### Task directions
Your answer should be an exact copy of the data.

### Exercise data

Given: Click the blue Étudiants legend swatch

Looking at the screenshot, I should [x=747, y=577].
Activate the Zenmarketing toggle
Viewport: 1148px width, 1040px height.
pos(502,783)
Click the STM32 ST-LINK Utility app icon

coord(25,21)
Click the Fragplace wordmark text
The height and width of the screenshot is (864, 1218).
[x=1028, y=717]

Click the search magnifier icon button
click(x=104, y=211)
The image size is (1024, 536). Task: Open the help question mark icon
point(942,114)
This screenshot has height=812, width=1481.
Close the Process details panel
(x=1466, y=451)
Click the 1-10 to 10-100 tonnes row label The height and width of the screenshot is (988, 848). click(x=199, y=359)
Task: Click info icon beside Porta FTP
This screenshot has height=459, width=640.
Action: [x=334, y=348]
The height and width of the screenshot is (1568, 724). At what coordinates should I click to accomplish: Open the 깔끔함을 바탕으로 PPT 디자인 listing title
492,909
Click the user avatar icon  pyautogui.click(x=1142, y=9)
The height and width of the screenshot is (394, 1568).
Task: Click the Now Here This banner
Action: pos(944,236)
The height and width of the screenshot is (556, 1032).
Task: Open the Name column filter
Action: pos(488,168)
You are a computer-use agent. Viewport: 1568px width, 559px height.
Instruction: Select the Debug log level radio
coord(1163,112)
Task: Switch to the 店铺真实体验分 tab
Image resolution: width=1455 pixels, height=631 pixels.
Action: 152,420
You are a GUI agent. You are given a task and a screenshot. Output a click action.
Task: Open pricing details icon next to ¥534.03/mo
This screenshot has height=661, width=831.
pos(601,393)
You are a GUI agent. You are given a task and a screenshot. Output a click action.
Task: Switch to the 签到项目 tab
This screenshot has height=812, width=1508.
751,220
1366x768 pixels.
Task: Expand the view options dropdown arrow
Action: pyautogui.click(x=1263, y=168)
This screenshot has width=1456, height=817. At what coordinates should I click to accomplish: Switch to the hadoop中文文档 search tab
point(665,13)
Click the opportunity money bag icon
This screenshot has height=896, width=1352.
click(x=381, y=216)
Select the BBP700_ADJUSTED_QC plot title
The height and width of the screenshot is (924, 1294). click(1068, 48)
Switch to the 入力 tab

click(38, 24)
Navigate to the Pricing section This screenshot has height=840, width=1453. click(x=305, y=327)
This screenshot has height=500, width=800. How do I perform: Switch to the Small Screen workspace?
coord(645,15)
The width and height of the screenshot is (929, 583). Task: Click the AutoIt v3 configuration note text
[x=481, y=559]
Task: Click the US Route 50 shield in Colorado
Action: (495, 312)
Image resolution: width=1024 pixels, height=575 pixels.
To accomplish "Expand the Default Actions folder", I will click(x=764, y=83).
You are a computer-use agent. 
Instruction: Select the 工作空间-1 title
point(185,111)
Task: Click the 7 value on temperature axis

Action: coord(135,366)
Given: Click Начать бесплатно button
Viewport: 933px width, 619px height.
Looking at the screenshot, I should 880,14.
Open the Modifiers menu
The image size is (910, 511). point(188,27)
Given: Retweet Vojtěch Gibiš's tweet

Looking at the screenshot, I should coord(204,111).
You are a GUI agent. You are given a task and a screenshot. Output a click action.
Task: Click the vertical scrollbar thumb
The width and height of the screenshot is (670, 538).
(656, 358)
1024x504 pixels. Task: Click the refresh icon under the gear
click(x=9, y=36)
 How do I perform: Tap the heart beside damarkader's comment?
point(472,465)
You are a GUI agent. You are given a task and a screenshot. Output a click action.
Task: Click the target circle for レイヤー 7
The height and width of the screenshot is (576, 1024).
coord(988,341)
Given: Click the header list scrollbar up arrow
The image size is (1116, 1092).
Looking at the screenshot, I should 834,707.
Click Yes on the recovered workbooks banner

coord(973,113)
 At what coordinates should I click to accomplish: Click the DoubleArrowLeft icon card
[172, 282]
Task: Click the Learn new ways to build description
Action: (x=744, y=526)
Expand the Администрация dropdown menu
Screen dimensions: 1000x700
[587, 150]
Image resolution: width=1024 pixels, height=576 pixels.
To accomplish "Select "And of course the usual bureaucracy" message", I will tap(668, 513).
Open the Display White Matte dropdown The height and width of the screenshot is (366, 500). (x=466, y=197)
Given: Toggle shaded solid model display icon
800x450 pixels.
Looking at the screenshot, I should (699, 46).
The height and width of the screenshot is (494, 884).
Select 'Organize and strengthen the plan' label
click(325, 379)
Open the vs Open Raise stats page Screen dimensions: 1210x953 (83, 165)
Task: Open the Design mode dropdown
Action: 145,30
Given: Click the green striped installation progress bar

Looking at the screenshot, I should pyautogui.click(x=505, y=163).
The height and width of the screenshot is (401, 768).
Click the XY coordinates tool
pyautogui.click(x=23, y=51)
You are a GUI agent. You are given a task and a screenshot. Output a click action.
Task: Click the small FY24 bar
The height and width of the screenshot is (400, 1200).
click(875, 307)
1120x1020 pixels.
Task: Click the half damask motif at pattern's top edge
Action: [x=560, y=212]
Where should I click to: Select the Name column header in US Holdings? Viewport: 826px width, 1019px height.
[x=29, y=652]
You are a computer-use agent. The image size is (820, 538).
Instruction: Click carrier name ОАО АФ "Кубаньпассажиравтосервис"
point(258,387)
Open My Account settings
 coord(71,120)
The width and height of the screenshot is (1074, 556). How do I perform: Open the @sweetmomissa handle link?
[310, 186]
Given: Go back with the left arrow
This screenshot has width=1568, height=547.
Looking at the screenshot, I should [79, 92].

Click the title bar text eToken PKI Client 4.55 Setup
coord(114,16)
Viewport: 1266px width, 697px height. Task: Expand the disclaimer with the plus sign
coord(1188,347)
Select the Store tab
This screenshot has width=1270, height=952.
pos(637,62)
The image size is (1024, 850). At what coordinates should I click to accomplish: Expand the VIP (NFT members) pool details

### Exercise response
Given: Click the blue Étudiants legend swatch

Looking at the screenshot, I should [x=747, y=577].
Activate the Zenmarketing toggle
Viewport: 1148px width, 1040px height.
pos(502,783)
Click the STM32 ST-LINK Utility app icon

coord(25,21)
Click the Fragplace wordmark text
The height and width of the screenshot is (864, 1218).
[x=1028, y=717]

Click the search magnifier icon button
click(x=104, y=211)
The image size is (1024, 536). Task: Open the help question mark icon
point(942,114)
This screenshot has height=812, width=1481.
Close the Process details panel
(x=1466, y=451)
Click the 1-10 to 10-100 tonnes row label The height and width of the screenshot is (988, 848). click(x=199, y=359)
Task: Click info icon beside Porta FTP
This screenshot has height=459, width=640.
Action: [x=334, y=348]
The height and width of the screenshot is (1568, 724). At what coordinates should I click to accomplish: Open the 깔끔함을 바탕으로 PPT 디자인 listing title
492,909
Click the user avatar icon  pyautogui.click(x=1142, y=9)
The height and width of the screenshot is (394, 1568).
Task: Click the Now Here This banner
Action: pos(944,236)
The height and width of the screenshot is (556, 1032).
Task: Open the Name column filter
Action: pos(488,168)
You are a computer-use agent. Viewport: 1568px width, 559px height.
Instruction: Select the Debug log level radio
coord(1163,112)
Task: Switch to the 店铺真实体验分 tab
Image resolution: width=1455 pixels, height=631 pixels.
Action: 152,420
You are a GUI agent. You are given a task and a screenshot. Output a click action.
Task: Open pricing details icon next to ¥534.03/mo
This screenshot has height=661, width=831.
pos(601,393)
You are a GUI agent. You are given a task and a screenshot. Output a click action.
Task: Switch to the 签到项目 tab
This screenshot has height=812, width=1508.
751,220
1366x768 pixels.
Task: Expand the view options dropdown arrow
Action: pyautogui.click(x=1263, y=168)
This screenshot has width=1456, height=817. At what coordinates should I click to accomplish: Switch to the hadoop中文文档 search tab
point(665,13)
Click the opportunity money bag icon
This screenshot has height=896, width=1352.
click(x=381, y=216)
Select the BBP700_ADJUSTED_QC plot title
The height and width of the screenshot is (924, 1294). click(1068, 48)
Switch to the 入力 tab

click(38, 24)
Navigate to the Pricing section This screenshot has height=840, width=1453. click(x=305, y=327)
This screenshot has height=500, width=800. How do I perform: Switch to the Small Screen workspace?
coord(645,15)
The width and height of the screenshot is (929, 583). Task: Click the AutoIt v3 configuration note text
[x=481, y=559]
Task: Click the US Route 50 shield in Colorado
Action: (495, 312)
Image resolution: width=1024 pixels, height=575 pixels.
To accomplish "Expand the Default Actions folder", I will click(x=764, y=83).
You are a computer-use agent. 
Instruction: Select the 工作空间-1 title
point(185,111)
Task: Click the 7 value on temperature axis

Action: coord(135,366)
Given: Click Начать бесплатно button
Viewport: 933px width, 619px height.
Looking at the screenshot, I should 880,14.
Open the Modifiers menu
The image size is (910, 511). point(188,27)
Given: Retweet Vojtěch Gibiš's tweet

Looking at the screenshot, I should coord(204,111).
You are a GUI agent. You are given a task and a screenshot. Output a click action.
Task: Click the vertical scrollbar thumb
The width and height of the screenshot is (670, 538).
(656, 358)
1024x504 pixels. Task: Click the refresh icon under the gear
click(x=9, y=36)
 How do I perform: Tap the heart beside damarkader's comment?
point(472,465)
You are a GUI agent. You are given a task and a screenshot. Output a click action.
Task: Click the target circle for レイヤー 7
The height and width of the screenshot is (576, 1024).
coord(988,341)
Given: Click the header list scrollbar up arrow
The image size is (1116, 1092).
Looking at the screenshot, I should 834,707.
Click Yes on the recovered workbooks banner

coord(973,113)
 At what coordinates should I click to accomplish: Click the DoubleArrowLeft icon card
[172, 282]
Task: Click the Learn new ways to build description
Action: (x=744, y=526)
Expand the Администрация dropdown menu
Screen dimensions: 1000x700
[587, 150]
Image resolution: width=1024 pixels, height=576 pixels.
To accomplish "Select "And of course the usual bureaucracy" message", I will tap(668, 513).
Open the Display White Matte dropdown The height and width of the screenshot is (366, 500). (x=466, y=197)
Given: Toggle shaded solid model display icon
800x450 pixels.
Looking at the screenshot, I should (699, 46).
The height and width of the screenshot is (494, 884).
Select 'Organize and strengthen the plan' label
click(325, 379)
Open the vs Open Raise stats page Screen dimensions: 1210x953 (83, 165)
Task: Open the Design mode dropdown
Action: 145,30
Given: Click the green striped installation progress bar

Looking at the screenshot, I should pyautogui.click(x=505, y=163).
The height and width of the screenshot is (401, 768).
Click the XY coordinates tool
pyautogui.click(x=23, y=51)
You are a GUI agent. You are given a task and a screenshot. Output a click action.
Task: Click the small FY24 bar
The height and width of the screenshot is (400, 1200).
click(875, 307)
1120x1020 pixels.
Task: Click the half damask motif at pattern's top edge
Action: [x=560, y=212]
Where should I click to: Select the Name column header in US Holdings? Viewport: 826px width, 1019px height.
[x=29, y=652]
You are a computer-use agent. The image size is (820, 538).
Instruction: Click carrier name ОАО АФ "Кубаньпассажиравтосервис"
point(258,387)
Open My Account settings
 coord(71,120)
The width and height of the screenshot is (1074, 556). How do I perform: Open the @sweetmomissa handle link?
[310, 186]
Given: Go back with the left arrow
This screenshot has width=1568, height=547.
Looking at the screenshot, I should [79, 92].

Click the title bar text eToken PKI Client 4.55 Setup
coord(114,16)
Viewport: 1266px width, 697px height. Task: Expand the disclaimer with the plus sign
coord(1188,347)
Select the Store tab
This screenshot has width=1270, height=952.
pos(637,62)
The image size is (1024, 850). At what coordinates should I click to accomplish: Expand the VIP (NFT members) pool details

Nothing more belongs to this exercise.